• _ASSIGNMENT_: The output should match the data below line for line.

• _Data excerpts_:
Content starts

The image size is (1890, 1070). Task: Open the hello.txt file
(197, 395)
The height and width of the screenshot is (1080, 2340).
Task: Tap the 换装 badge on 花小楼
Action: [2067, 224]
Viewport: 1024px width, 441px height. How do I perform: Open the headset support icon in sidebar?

Content ends

• _SOLUTION_:
The image size is (1890, 1070). Task: Open the hello.txt file
(197, 395)
The height and width of the screenshot is (1080, 2340).
Task: Tap the 换装 badge on 花小楼
Action: [2067, 224]
Viewport: 1024px width, 441px height. How do I perform: Open the headset support icon in sidebar?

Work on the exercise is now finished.